The universe is constituted of the two fundamental substances of jiva and ajiva. Jiva is active and has the characteristic of upayoga (hormic energy). It comes in contact with the ajiva, there is activity. This activity is both psychic (kaşaya) and physical (yoga). The psychic activity translates itself into emotional states like attachment and hatred, anger and greed. The physical activity is the bodily activity. Both influence each other and these activities have after effects which are expressed in the encrustation of the karmic particles. And this activity in the world brings the jiva in contact with the karmic particles. And the karmic particles get encrusted with the soul, thereby bringing the soul to come in contact with the external world; and the consequence is, there is bondage. In this sense Jainism is dualistic. There is a dichotomous division of the categories into the living and the non-living.
Jainism considers the soul from two points of view. (1) Noumenal (niscaya) and (2) phenomenal (vyavahara). Kundakundacdrya points out that the practical point of view is as much necessary to understand the concepts of the self as the real point of view, just as a Non-aryan is never capable of understanding without the non-aryan tongue.

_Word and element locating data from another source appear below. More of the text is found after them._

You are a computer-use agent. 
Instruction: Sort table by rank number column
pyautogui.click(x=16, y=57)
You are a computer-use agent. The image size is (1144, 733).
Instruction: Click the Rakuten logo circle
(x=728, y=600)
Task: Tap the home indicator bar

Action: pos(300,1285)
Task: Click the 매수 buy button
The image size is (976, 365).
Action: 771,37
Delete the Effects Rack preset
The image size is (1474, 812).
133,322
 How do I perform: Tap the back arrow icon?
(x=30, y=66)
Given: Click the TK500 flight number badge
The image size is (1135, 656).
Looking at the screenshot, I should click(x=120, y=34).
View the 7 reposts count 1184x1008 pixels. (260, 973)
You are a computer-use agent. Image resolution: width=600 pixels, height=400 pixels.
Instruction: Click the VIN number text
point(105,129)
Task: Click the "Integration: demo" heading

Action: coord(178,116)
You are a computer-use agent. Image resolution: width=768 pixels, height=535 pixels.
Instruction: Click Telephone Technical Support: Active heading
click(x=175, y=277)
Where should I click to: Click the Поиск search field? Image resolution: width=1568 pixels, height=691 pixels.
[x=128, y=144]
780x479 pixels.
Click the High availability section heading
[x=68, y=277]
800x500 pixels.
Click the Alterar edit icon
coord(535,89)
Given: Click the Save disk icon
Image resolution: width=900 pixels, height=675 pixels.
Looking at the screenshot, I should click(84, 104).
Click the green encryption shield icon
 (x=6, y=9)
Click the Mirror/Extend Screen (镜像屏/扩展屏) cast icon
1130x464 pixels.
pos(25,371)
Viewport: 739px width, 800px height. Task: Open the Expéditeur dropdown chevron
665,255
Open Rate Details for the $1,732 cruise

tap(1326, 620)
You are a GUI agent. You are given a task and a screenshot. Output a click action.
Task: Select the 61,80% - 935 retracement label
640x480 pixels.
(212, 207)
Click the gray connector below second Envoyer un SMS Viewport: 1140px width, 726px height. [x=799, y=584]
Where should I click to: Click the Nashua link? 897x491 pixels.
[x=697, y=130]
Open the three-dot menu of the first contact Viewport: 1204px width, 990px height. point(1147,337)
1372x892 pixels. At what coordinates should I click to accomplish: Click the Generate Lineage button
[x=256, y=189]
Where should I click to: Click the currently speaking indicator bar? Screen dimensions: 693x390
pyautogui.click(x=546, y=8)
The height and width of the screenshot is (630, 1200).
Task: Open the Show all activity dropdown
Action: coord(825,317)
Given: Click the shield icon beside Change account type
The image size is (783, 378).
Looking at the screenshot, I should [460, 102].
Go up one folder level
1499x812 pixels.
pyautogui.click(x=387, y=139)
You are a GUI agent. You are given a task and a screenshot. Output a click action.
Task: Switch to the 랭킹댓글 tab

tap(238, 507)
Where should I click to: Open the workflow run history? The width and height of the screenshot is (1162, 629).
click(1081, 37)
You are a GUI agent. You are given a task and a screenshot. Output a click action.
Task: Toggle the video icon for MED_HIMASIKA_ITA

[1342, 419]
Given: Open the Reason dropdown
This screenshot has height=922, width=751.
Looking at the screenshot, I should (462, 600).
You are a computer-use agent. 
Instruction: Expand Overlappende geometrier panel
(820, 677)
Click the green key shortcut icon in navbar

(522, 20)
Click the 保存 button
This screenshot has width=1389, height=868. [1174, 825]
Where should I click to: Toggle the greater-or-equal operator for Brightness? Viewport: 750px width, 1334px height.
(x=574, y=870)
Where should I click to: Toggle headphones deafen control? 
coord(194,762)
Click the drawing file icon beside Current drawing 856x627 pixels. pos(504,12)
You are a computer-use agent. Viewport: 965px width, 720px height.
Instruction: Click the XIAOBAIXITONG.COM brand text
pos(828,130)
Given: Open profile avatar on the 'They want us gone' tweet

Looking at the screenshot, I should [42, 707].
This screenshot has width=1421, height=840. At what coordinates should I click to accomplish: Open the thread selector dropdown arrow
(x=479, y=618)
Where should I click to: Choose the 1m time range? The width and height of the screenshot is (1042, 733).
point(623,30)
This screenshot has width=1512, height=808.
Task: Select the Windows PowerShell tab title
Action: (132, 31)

The existence of the soul is a pre-supposition in Jaina philosophy. No proofs are necessary. And Mahavira said, “O Gautama, the soul is pratyakşa, for that in which your knowledge consists is itself soul". It is pratyakṣa owing to the “ahań pratyakşa', the realisation of the self. The existence of the soul can be inferred. And Mahavira said the soul exists because, “it is my word, O Gautama”.? The soul is different from the senses and the body. The sense organs are like the windows through which the soul sees, just as Devadatta perceives the external world through the windows From the noumenal point of view the soul is pure and perfect. It is pure cousciousness. It is no other than itself. Kundakundacarya says that from the noumenal point of view the soul and the body are not one. The soul is pure and perfect. It is simple and not composite.